One of the key ideas of my PhD was fateful moments, points in our life which constitute turning points and shape the person we become. I argued the epistemology of such moments is more complex than it might initially appear to be, as turning points have a narrative as well as a biographical existence. The stories we tell about our lives rarely map cleanly on to the causes which shape them, being the means through which we come to terms with what has happened rather than the way in we diagnose why it happened in the way that it did. Turning points give shape to narratives and are often easy to identify but fateful moments are more elusive.
There are points which might have proved fateful, opportunities to act differently which might not be clear to us in the moment. We can recognise this in hindsight, identifying the point at which we could have backed away or fully committed, open moments in which we had freedom to act before the tides of habit and commitment generated a momentum of their own. There’s a wonderful example of this on pg 223 of Donna Tartt’s The Secret History. After a disturbing revelation, Richard briefly questions his relationship with his new friends, fleetingly contemplating exit at the point where his entanglement with them seems likely to pass the point of no return:
Pausing unsteadily on the stairs, I looked back at Francis’s door, indistinguishable from the others in the long faceless row.
I suppose if I had a moment of doubt at all it was then, as I stood in that cold, eerie stairwell looking back at the apartment from which I had come. Who were these people? How well did I know them? Could I trust any of them, really, when it came right down to it? Why, of all people, had they chosen to tell me?
It’s funny, but thinking back on it now, I realise that this particular point in time, as I stood there blinking in the deserted hall, was the one point at which I might have chosen to do something very different from what I actually did. But of course I didn’t see this crucial moment then for what it was; I suppose we never do. Instead, I only yawned, and shook myself from the momentary daze that had come upon me, and went on my way down the stairs.

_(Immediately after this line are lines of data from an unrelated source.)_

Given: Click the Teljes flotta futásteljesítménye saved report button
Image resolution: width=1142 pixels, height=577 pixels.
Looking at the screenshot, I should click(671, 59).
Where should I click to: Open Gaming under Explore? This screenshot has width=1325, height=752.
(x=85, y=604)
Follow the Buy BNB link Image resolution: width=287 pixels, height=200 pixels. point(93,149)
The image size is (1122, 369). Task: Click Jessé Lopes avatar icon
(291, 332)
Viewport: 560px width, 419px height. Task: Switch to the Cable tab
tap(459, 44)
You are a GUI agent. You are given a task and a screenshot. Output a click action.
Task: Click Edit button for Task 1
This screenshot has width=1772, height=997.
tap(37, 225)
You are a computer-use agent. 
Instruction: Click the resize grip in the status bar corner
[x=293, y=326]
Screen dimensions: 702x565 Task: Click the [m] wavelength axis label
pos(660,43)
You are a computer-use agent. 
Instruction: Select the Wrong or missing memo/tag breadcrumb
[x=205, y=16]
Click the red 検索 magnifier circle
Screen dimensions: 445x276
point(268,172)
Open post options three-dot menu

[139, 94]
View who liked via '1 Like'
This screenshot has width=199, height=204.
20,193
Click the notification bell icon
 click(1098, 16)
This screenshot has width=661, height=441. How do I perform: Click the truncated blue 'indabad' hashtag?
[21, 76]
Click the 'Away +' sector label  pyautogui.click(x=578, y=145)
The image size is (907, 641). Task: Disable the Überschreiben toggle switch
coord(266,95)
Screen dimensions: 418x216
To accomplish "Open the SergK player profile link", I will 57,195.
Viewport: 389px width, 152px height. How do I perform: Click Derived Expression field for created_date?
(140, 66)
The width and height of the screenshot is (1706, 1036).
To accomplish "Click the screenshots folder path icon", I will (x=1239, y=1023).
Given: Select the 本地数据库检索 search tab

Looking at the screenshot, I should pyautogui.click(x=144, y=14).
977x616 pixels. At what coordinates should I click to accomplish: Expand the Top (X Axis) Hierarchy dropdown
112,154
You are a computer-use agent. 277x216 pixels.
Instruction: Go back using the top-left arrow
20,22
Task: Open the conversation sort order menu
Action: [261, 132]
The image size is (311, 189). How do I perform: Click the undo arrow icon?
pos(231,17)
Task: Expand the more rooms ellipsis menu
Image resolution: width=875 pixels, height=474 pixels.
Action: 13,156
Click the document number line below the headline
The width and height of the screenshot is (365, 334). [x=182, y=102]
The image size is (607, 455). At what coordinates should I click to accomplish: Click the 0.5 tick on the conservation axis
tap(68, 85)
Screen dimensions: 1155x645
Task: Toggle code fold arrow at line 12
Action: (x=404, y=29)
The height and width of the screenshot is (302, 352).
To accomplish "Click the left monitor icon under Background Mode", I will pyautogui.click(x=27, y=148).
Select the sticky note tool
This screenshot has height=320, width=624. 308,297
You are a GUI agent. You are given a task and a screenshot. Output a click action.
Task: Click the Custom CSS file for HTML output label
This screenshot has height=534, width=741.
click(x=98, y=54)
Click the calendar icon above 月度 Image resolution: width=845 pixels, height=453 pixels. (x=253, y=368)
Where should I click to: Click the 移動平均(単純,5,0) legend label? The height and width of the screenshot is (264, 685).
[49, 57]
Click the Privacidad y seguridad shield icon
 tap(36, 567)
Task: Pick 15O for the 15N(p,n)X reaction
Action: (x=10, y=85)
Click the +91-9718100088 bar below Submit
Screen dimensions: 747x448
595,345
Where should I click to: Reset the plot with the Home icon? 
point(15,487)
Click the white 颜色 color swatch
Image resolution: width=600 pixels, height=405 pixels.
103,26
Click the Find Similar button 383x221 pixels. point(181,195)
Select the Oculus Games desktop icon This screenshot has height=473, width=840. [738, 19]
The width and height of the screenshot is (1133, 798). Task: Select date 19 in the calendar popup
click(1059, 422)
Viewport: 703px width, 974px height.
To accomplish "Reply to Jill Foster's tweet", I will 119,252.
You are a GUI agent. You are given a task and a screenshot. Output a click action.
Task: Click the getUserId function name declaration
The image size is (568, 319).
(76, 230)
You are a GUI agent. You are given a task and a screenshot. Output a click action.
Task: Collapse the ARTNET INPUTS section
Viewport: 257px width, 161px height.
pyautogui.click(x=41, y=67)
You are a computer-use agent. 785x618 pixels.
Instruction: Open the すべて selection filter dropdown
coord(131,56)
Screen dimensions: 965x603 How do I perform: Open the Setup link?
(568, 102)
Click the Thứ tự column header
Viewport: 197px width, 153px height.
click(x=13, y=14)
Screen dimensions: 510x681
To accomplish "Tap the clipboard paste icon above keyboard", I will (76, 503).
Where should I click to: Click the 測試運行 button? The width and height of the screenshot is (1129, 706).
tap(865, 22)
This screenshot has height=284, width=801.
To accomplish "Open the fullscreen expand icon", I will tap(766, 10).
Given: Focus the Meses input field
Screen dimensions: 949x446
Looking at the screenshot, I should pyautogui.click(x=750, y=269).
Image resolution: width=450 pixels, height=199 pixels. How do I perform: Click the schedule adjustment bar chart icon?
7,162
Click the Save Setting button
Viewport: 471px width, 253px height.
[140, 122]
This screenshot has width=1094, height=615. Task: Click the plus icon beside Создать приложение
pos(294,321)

Fateful moments that might have been pose their own epistemological challenges, as the narrator alludes to in the extract above. But unlike fateful movements in the positive sense, identified by a person as they make sense of how they came to be where they are and who they are, fateful moments which escaped us are engaged with in a diagnostic moment. We identify these when we look back on our lives, reflecting on how things could have been otherwise. They have a different mode of existence to us as we make sense of our own lives, tied to a sense of our lives as taking on definitive shape as our decisions accumulate. In this sense, I think recognising fateful moments which might have been has immense existential significance. We cannot accept the mess of life without doing so.